## Task item A
Translate into French this sentence from the article on RVH surgeries: "The Ontario government gave the green light for hospitals to gradually resume procedures as it reports a “steady decline” in hospitalizations and ICU admissions related to COVID-19."
## Task item B
Output the part of the article on RVH surgeries that begins at the words "The Barrie hospital" and stops after "the Omicron wave.".
## Task item C
Answer yes or no for each statement and support each answer with the deciding words quoted from the article on RVH surgeries. (i) The province announced on Friday that it was lifting the directive that paused non-urgent surgeries. (ii) In its second phase, RVH will begin with emergency procedures. (iii) Dr. Jeff Tyberg is the chief executive of RVH.

## Page text
Royal Victoria Regional Health Centre (RVH) will move into its second phase of resuming surgeries and start performing scheduled day procedures that were postponed throughout the past two years.
The Barrie hospital has thousands of surgeries to tackle that were set aside under the province’s orders as COVID-19 cases surged, but on Friday, the province announced it was lifting that directive that paused non-urgent surgeries at the peak of the Omicron wave.
The Ontario government gave the green light for hospitals to gradually resume procedures as it reports a “steady decline” in hospitalizations and ICU admissions related to COVID-19.
RVH chief of staff, Dr. Jeff Tyberg, said that would mean “things like taking out someone’s gall bladder at a scheduled time, some type of gynecologic surgery or some type of orthopedic surgery that patients have been waiting for, some of whom have been waiting for a long time.”

## Entries shown
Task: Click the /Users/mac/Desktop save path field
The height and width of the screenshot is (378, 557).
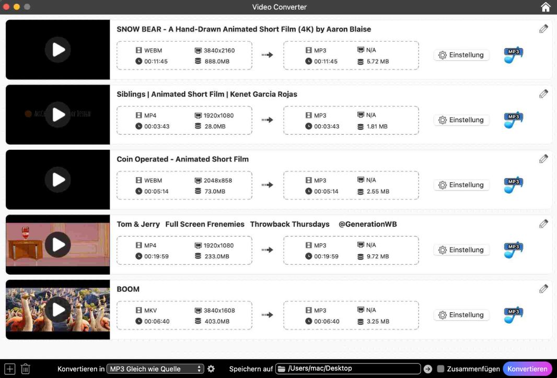Action: [348, 369]
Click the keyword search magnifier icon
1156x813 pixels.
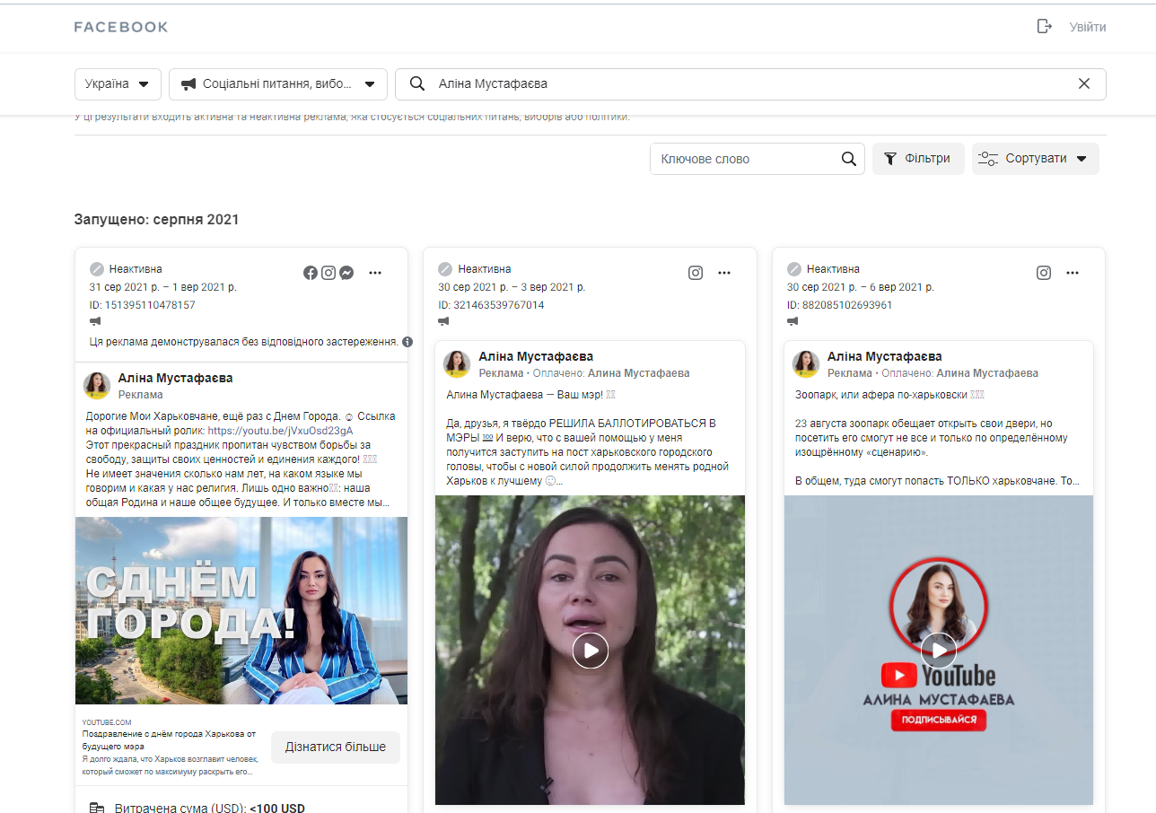pos(848,159)
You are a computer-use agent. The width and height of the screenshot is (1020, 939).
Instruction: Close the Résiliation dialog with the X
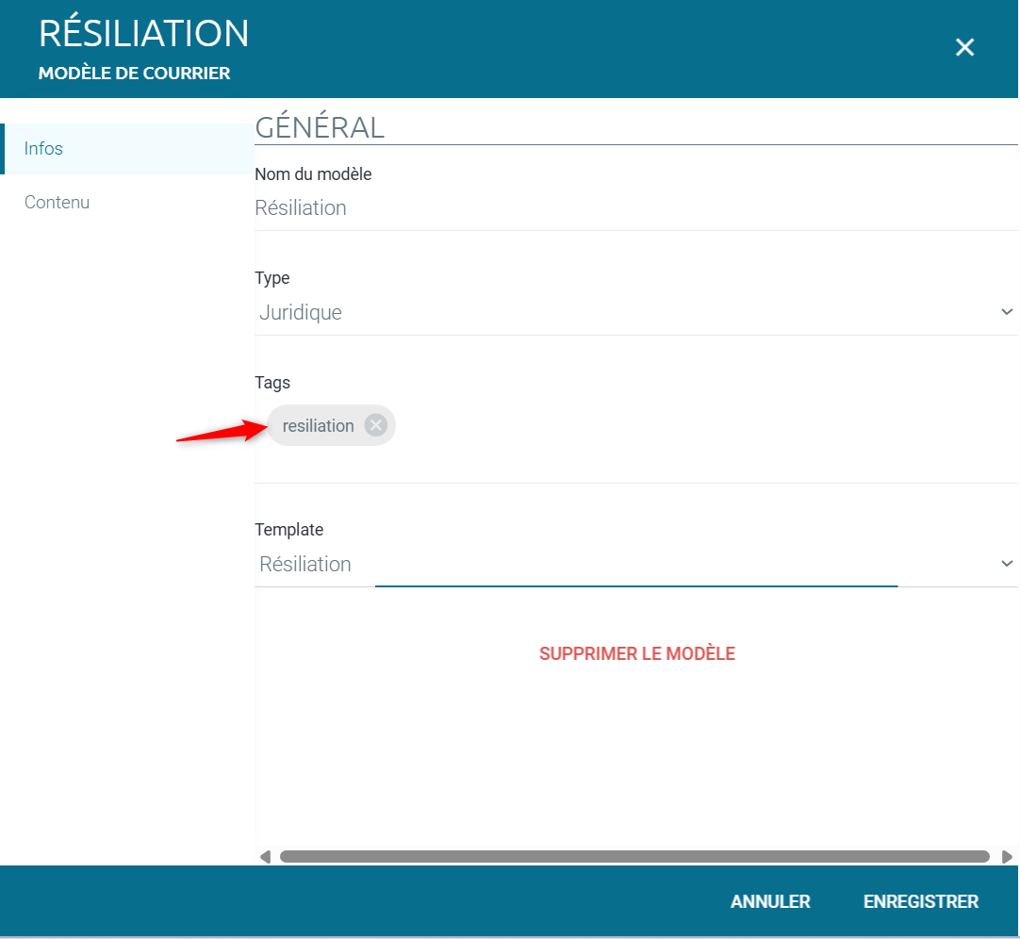pos(964,47)
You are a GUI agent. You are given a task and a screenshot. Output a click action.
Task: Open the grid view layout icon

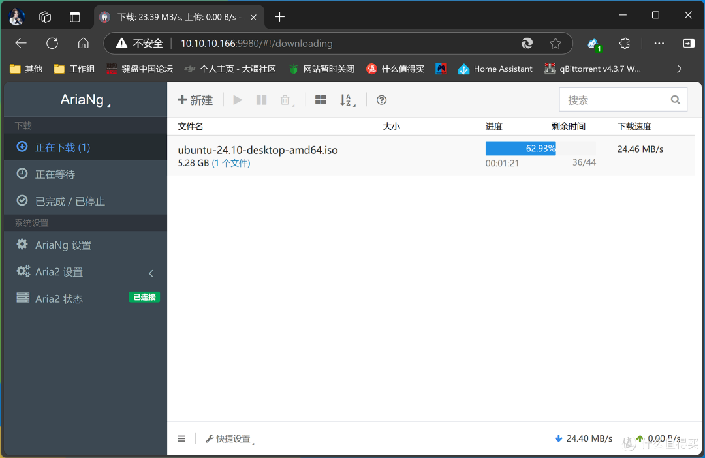[x=320, y=99]
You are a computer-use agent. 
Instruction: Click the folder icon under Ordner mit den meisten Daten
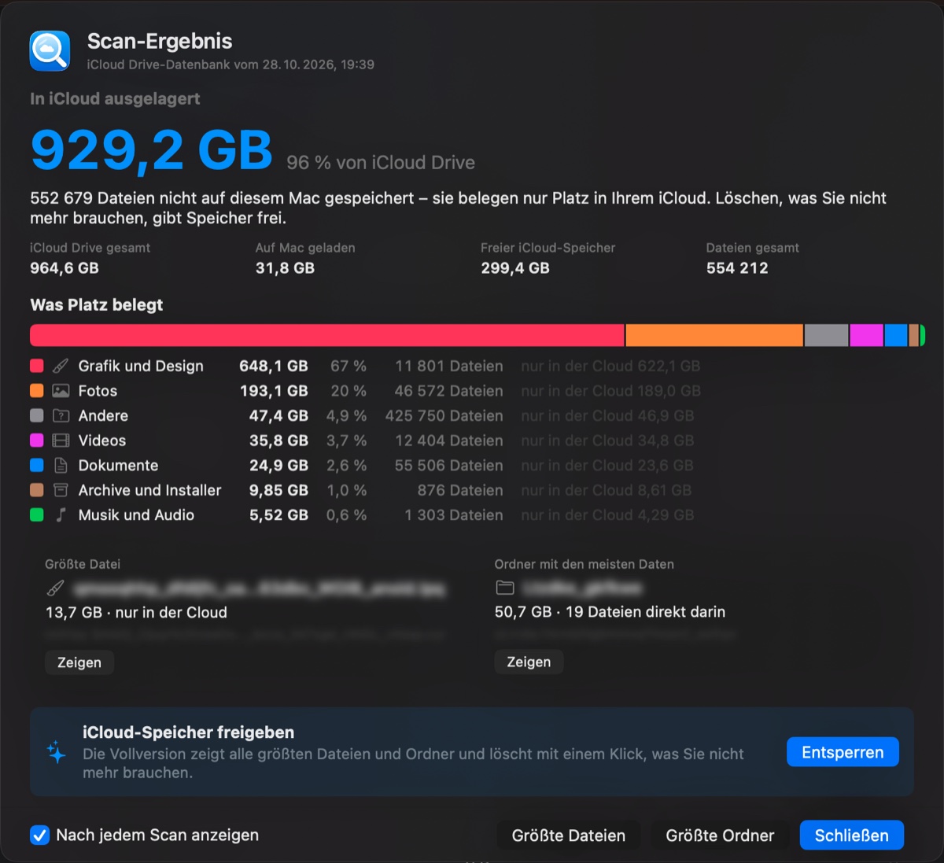(x=505, y=588)
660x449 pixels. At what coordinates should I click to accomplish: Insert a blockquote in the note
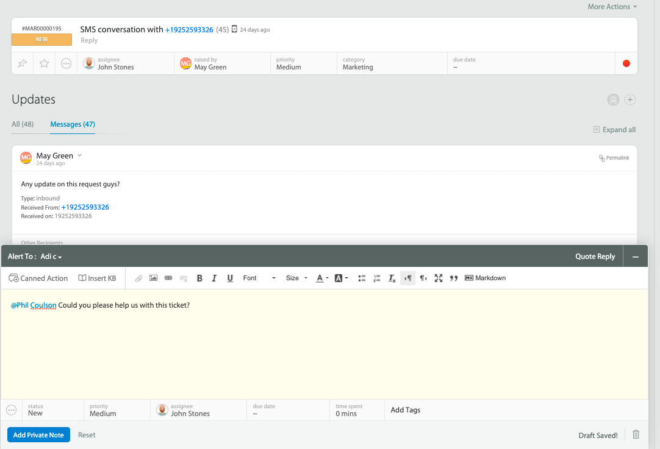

## Task solution A
Le gouvernement de l'Ontario a donné le feu vert aux hôpitaux pour reprendre progressivement les interventions, car il fait état d'une « baisse constante » des hospitalisations et des admissions aux soins intensifs liées à la COVID-19.

## Task solution B
The Barrie hospital has thousands of surgeries to tackle that were set aside under the province’s orders as COVID-19 cases surged, but on Friday, the province announced it was lifting that directive that paused non-urgent surgeries at the peak of the Omicron wave.

## Task solution C
(i) Yes: "on Friday, the province announced it was lifting that directive that paused non-urgent surgeries"
(ii) No: "start performing scheduled day procedures that were postponed throughout the past two years"
(iii) No: "RVH chief of staff, Dr. Jeff Tyberg"